Although the Miltablishment is a sealed book in so far as internal dissent is concerned, conspiracy theorists have been clutching at some signs to argue their case. How come the Maulana has been progressively upping his critique of the Miltablishment’s “unholy alliance” with Imran Khan, something that the mainstream parties most adversely affected have consciously refrained from doing explicitly? How come the Maulana was “summoned” to a talking-to at headquarters and ordered to get off his high horse, or else? How come, indeed, the Maulana gave as good as he got and returned without a ruffle in his turban?

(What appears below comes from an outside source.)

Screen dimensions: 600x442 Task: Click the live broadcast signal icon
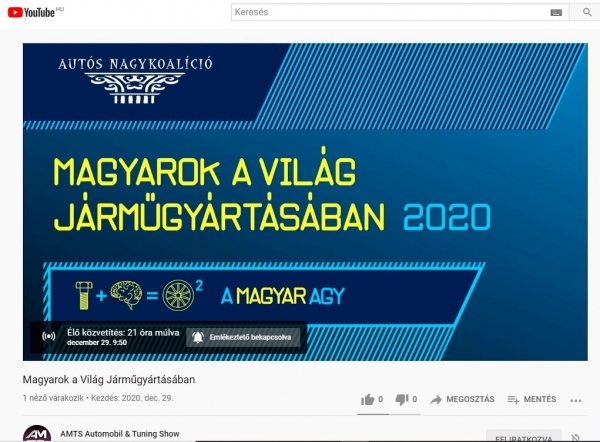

The answers, claim such conspiracy theorists, lie in the timing of the Maulana’s long march. It arrives on the eve of a decision by the government end-November that will either lead to continuity or change in the leadership of the Miltablishment and thereby set the parameters of the political dispensation for the foreseeable future. Statements by the government and allied vested interests insist that the decision for continuity has been signed and sealed. But there is no sign of any formal notification of it.

This conspiracy theory would confirm Maulana Fazal ur Rahman as a veritable practitioner of Liddelharts’ Indirect Approach. Instead of going directly for Imran Khan, he thinks it is a better idea to shake up the Miltablishment pillar on which Imran stands. Shorn of its blind support, he will be easy to fell in the second round. In fact, change or continuity, the Maulana’s various charges against the Miltablishment during the dharna are laying the groundwork for Imran Khan’s isolation and ouster sooner than later.